-- START Document excerpt --

Monday, October 24, 2016

Thomas Creek: Pumpkin Patch

Each October hunting season rolls around and access to Thomas Creek is allowed.  Like a pumpkin patch you can go in just a short way and get a worthwhile reward, but if you want the biggest and the best you gotta go just a little further.


Stream: Walk down the short nose of land and put on to a Thomas Creek that has noticeably less water than where you left the take out vehicle.  A short warm up ends at an island, while most of the water goes right I suggest taking the left channel.  Immediately after the channels merge back together the whitewater gets rolling in the form of manky (if you are not on line) class IV whitewater that can and should be scouted.  There is an eddy on the left before the creek turns right and pinches down to half its size between a couple boulders.   It is important you catch an eddy right or left just below this pinch to scout the rest of the rapid, which makes a bend to the left and over "Pumpkin Spice".

Pumpkin Spice has a narrow hallway leading to a ten foot ramp that must be run right (without hitting the right wall) to avoid an atomic piton middle and left.  The line is straight forward, but don't mess it up.  Scout/portage the lead in and Pumpkin Spice on the left, safety can be thoroughly set below.

                                                   Ross George enjoying this seasonal treat.

A nice boof and a short bit of easy water lead to another island that is best run in the right channel (ducking a couple logs at the top in 2016).  Shortly below this island is a bridge, then some easy floating through some island and boulder bar style rapids before the whitewater builds again as the creek approaches and then passes under another bridge.  This second bridge signals that you are VERY close to Thomas Creek Falls, separated by only two short class III-IV rapids.  There are small eddies just above the plunge, that should be caught one boater at a time.   If you are feeling cautious or the water is high you can chose to walk down to the falls from this bridge along the road and then down a short trail.

The line on the 30-40' Thomas Creek falls is obvious along the right side and away from the log in the center.  The lead in is straight forward, the landing soft and the pool devoid of hazards at normal flows.  The log is intimidating and would be disastrous to collide with, but many runs of the falls have proven the line is manageable for skilled boaters.

                                                    Kory Kellum staring down the barrel. 

Thomas Creek Falls can be portaged via a thrown and go from the lip on river-right, or a sloppy up and around route on the same side.

-- END Document excerpt --

### Instruction A
From the Thomas Creek description, list each physical hazard that paddlers are told to avoid hitting, ducking, or colliding with.
### Instruction B
How tall does the Thomas Creek description say Thomas Creek Falls is?
### Instruction C
Reproduce the passage of the Thomas Creek description from "Ross George enjoying" to "a short trail.".

-- START Raw data --

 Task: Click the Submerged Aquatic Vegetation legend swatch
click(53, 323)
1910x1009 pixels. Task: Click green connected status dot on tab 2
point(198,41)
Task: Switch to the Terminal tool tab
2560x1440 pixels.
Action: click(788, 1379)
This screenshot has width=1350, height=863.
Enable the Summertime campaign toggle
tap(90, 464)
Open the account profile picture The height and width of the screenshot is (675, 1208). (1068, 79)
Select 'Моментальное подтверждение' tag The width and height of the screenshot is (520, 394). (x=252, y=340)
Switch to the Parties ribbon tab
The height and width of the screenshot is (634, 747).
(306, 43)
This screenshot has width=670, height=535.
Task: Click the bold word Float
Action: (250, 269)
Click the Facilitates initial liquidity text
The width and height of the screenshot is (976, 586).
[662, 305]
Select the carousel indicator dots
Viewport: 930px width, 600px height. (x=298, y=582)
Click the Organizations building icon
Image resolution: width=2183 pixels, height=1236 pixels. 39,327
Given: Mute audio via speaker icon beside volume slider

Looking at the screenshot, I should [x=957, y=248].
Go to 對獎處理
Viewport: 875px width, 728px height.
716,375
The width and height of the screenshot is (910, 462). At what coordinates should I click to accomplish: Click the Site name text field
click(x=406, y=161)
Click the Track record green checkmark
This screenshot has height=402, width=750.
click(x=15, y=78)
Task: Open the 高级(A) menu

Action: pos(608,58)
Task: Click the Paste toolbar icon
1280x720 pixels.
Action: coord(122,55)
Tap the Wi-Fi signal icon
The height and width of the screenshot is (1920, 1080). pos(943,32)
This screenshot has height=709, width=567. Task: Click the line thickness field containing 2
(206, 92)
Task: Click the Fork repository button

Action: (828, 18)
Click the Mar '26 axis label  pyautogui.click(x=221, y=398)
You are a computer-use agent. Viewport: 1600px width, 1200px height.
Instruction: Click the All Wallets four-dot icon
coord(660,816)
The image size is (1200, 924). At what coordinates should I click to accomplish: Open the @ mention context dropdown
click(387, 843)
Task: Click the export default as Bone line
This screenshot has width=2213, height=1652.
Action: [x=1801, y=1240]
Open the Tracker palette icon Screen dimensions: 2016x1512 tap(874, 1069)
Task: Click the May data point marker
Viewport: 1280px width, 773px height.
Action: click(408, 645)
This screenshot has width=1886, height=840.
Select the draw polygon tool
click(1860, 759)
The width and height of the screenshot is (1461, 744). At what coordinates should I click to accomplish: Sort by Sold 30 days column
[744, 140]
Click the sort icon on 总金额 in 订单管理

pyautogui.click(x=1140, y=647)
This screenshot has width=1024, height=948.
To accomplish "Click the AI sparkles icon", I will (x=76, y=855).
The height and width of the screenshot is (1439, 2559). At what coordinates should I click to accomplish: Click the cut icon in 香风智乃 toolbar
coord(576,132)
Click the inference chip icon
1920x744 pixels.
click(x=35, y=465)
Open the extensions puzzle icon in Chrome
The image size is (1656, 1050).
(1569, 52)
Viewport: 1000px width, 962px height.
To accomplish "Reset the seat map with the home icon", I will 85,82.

-- END Raw data --

### Correct output A
- The right wall along the ten-foot ramp at Pumpkin Spice
- The middle and left of that ramp, where a paddler would piton
- A couple of logs at the top of the right channel of the second island (in 2016)
- The log in the center of Thomas Creek Falls

### Correct output B
30 to 40 feet.

### Correct output C
Ross George enjoying this seasonal treat.

A nice boof and a short bit of easy water lead to another island that is best run in the right channel (ducking a couple logs at the top in 2016).  Shortly below this island is a bridge, then some easy floating through some island and boulder bar style rapids before the whitewater builds again as the creek approaches and then passes under another bridge.  This second bridge signals that you are VERY close to Thomas Creek Falls, separated by only two short class III-IV rapids.  There are small eddies just above the plunge, that should be caught one boater at a time.   If you are feeling cautious or the water is high you can chose to walk down to the falls from this bridge along the road and then down a short trail.